Healthcare News & Insights

Your nurses may hate your hospital’s EHR: Here’s why

While most talk about electronic health record (EHR) systems has centered on doctors’ troubles with adapting to them, hospital nurses are also having major difficulties with EHRs.

76801642A new survey highlights just how frustrated nurses are with most hospitals’ EHR systems. Ninety-two percent of nurses are currently dissatisfied with their hospital’s EHR, according to the Q3 2014 Black Book EHR Loyalty survey.

The survey polled almost 14,000 RNs from across the country who all used hospital EHRs in the past six months, and participants had mostly negative things to say about their facility’s systems.

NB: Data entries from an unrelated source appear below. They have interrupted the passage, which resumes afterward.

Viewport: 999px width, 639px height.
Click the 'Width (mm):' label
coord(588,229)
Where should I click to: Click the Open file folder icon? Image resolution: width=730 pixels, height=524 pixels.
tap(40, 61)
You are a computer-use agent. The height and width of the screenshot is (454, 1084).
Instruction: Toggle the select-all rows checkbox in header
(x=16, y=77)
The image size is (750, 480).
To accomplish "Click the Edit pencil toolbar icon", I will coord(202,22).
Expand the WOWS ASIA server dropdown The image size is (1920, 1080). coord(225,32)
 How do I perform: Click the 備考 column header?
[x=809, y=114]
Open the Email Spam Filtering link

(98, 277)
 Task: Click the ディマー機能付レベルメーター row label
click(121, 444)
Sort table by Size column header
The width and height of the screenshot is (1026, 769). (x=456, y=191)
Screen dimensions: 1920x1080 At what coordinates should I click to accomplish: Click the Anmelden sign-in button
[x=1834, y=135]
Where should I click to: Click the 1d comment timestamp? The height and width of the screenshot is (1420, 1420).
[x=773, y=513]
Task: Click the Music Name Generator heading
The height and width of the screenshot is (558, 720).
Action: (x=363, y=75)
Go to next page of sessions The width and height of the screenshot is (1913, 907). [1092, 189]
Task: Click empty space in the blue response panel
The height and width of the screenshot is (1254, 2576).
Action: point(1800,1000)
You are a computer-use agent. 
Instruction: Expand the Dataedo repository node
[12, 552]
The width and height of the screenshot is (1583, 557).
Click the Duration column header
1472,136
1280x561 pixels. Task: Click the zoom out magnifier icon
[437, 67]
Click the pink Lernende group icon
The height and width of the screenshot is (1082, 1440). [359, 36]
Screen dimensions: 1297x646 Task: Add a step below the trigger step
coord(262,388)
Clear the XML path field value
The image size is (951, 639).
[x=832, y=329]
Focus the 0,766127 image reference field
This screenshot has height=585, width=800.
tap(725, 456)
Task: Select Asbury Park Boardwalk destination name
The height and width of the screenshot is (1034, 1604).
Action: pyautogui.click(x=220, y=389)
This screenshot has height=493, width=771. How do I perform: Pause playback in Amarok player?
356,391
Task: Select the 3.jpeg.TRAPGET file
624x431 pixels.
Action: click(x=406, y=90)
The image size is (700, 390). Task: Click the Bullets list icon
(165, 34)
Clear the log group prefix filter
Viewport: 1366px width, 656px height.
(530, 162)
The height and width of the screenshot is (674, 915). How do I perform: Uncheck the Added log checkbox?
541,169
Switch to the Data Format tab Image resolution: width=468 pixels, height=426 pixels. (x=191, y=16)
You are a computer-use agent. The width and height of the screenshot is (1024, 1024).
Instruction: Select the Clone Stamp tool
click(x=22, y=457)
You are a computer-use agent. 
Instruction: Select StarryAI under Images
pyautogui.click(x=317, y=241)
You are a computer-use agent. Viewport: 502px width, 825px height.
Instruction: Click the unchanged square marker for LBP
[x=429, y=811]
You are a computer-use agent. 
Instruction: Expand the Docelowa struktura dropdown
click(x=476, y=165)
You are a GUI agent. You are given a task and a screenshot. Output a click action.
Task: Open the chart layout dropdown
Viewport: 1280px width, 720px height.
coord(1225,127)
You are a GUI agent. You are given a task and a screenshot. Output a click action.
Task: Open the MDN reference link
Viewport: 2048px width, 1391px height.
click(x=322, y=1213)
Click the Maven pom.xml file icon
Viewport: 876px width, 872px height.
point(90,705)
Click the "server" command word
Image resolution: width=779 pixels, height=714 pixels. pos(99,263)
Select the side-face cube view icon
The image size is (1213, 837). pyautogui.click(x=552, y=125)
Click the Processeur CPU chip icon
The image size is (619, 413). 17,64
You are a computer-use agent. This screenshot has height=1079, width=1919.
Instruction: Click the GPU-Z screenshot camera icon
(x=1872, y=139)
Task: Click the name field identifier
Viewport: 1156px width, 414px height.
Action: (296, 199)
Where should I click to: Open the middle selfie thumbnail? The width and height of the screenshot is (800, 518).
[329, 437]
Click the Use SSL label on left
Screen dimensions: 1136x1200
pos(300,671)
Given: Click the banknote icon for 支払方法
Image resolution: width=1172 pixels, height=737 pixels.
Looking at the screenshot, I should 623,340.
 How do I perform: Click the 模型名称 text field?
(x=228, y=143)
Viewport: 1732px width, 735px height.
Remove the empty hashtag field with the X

Most nurses said their hospitals’ EHR systems contributed to lower productivity and workflow disruptions affecting the quality of patient care. And 85% of nurses said they continually struggle with their facility’s flawed EHR.

Reasons for frustration

Communication issues are a major contributor to why nurses aren’t happy with hospital EHRs. Ninety percent of nurses surveyed said their hospital’s EHR negatively affects communication between nurses and patients, and 94% thought it hurt communication between nurses and other clinical staff, including doctors and pharmacists.

Some of the communication problems between nurses and other medical staff come from a lack of consistency when it comes to documentation in the system. Only about half the nurses working in large hospitals with more than 100 beds said that all clinical staff access and document patient info on the same EHR screens.

Because everyone accesses patient info differently, there’s more room for confusion and miscommunication when it comes to patient care.

Another big problem for nurses is a lack of IT resources, which can cause delays in entering information in a patient’s EHR. In fact, 91% of nurses in for-profit facilities said they had difficulty even locating an available EHR workstation during their shift.

The survey also showed many hospitals are lacking when it comes to troubleshooting EHR problems. Less than a third of nurses said that their IT departments or administrators responded quickly when nurses pointed out EHR vulnerabilities in documentation.

Rather than solve their problems, many nurses are just given temporary workarounds, and that makes them more frustrated with the system. Almost 70% of nurses surveyed have been told to use workarounds with their facility’s EHR.

Heading off problems

Not only can these issues compromise the quality of care your hospital provides, they can also cause issues with retention and recruitment for nurses. Several nurses surveyed indicated they were currently looking for new jobs, and for close to 80% of these nurses, the reputation of a specific hospital’s EHR is one of the top three factors that determine whether they’d accept a position at a facility.

So it’s clear: Your nurses’ needs should be considered when selecting or upgrading an EHR. This is why it’s key to include representation from your nursing staff throughout the process.

Nurses spend most of their time directly interacting with patients – possibly even more than your doctors. So it’s important for nurses to be able to accurately and effectively document vital signs and other key medical info in patients’ health records. Getting their feedback about what should be included in an EHR system will improve their efficiency and the quality of care they provide.

Besides getting input from nurses about your EHR – and implementing their suggestions – it’s also important to make sure they have easy access to the technology required to use the system.

One suggestion: Instead of limiting nurses to a few EHR workstations, consider allowing them to access the system using secure handheld electronic devices, such as tablets. This could help them enter clinical information into patients’ records faster, boosting productivity and reducing frustration.